--- PROVIDED INFORMATION Enclosed Below ---

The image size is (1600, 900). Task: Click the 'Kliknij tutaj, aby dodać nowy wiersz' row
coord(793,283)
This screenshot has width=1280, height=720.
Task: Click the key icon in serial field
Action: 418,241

--- End of Enclosed PROVIDED INFORMATION ---

### TASK OBJECTIVE
Your answer must be the full set of entries, copied exactly.

### WRITTEN REPLY
The image size is (1600, 900). Task: Click the 'Kliknij tutaj, aby dodać nowy wiersz' row
coord(793,283)
This screenshot has width=1280, height=720.
Task: Click the key icon in serial field
Action: 418,241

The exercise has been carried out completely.